Шкандыбаю дальше… Назад возвращаться так же муторно, как и продвигаться вперед. Я уже больше не чувствую себя американским гражданином. Та часть Америки, откуда я вышел, где я имел хоть какие-то права, где я чувствовал себя свободным, осталась так далеко позади, что начинает в моей памяти потихоньку обрастать мхом. Такое ощущение, будто меня постоянно пихают прикладом в спину. Шагай, шагай! – кажется, только это я и слышу. Когда со мной заводят разговор, я прикидываюсь шлангом, чтобы не показаться чересчур умным. Я выказываю живой интерес к урожаям, погоде и выборам. Когда я останавливаюсь, чтобы немного передохнуть, меня начинают разглядывать – и черные, и белые: так и пожирают глазами, точно ждут, когда я дам сок и можно будет мной полакомиться. Мне надо прошагать еще миль этак с тысячу – будто у меня тайное задание, будто я и впрямь куда-то спешу. А тут еще всем своим видом приходится изображать нечто вроде благодарности за то, что никому, видите ли, до сих пор не взбрело в голову меня прикончить. Это и угнетает, и бодрит одновременно. Ты человек меченый, и никто не посмеет нажать на гашетку. Тебе дадут в целости и сохранности добраться до Мексиканского залива, а там хоть топись!

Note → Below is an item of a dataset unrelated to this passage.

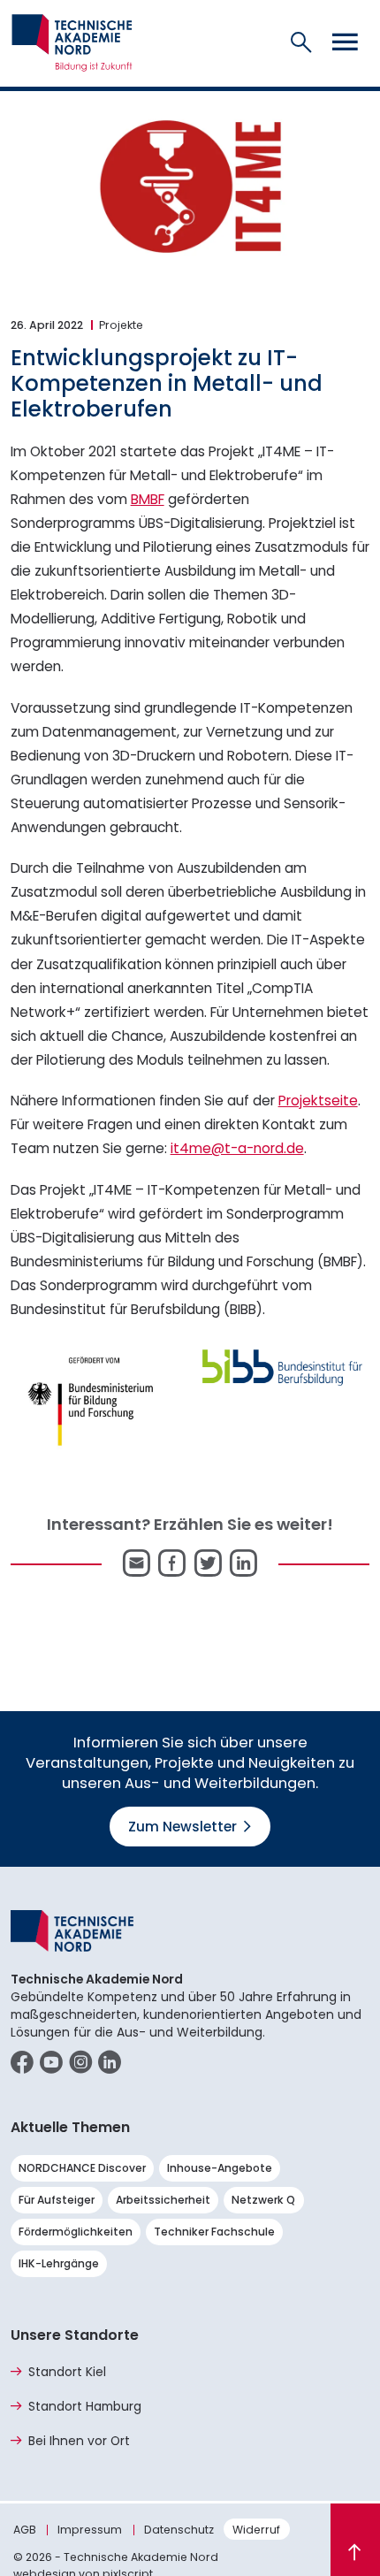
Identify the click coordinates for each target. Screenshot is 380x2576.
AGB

Да, сэр, я дошел до Мексиканского залива; мало того – я вошел в него и утопился. И сделал это – gratis![60] А когда выловили мое тело, на нем обнаружили метку: F. О. В.,[61] Миртовая аллея, Бруклин; назад его отправили С. О. D.[62] Когда впоследствии меня спросили, зачем я себя убил, я не смог придумать ничего лучшего, как ответить: «Потому что хотел электрифицировать космос!» Под этим я подразумевал одну очень простую вещь: Делавэр, Лакавана и Запад уже электрифицированы, Приморская воздушная трасса уже электрифицирована, а душа человеческая по-прежнему остается на уровне крытого фургона американских колонистов. Я родился в самом логове цивилизации и воспринял это как должное – а что было делать? Но в том-то и штука, что больше никто не принимал это всерьез. Мне не было места в обществе, где я был единственным по-настоящему цивилизованным человеком, – пока не было. Однако книги, которые я читал, музыка, которую я слушал, убедили меня, что в мире есть и другие люди вроде меня. Я должен был пойти и утопиться в Мексиканском заливе, чтобы получить прощение за то псевдоцивилизованное существование, что я влачил. Я должен был, как от вшей, избавиться от своего духовного тела, если угодно.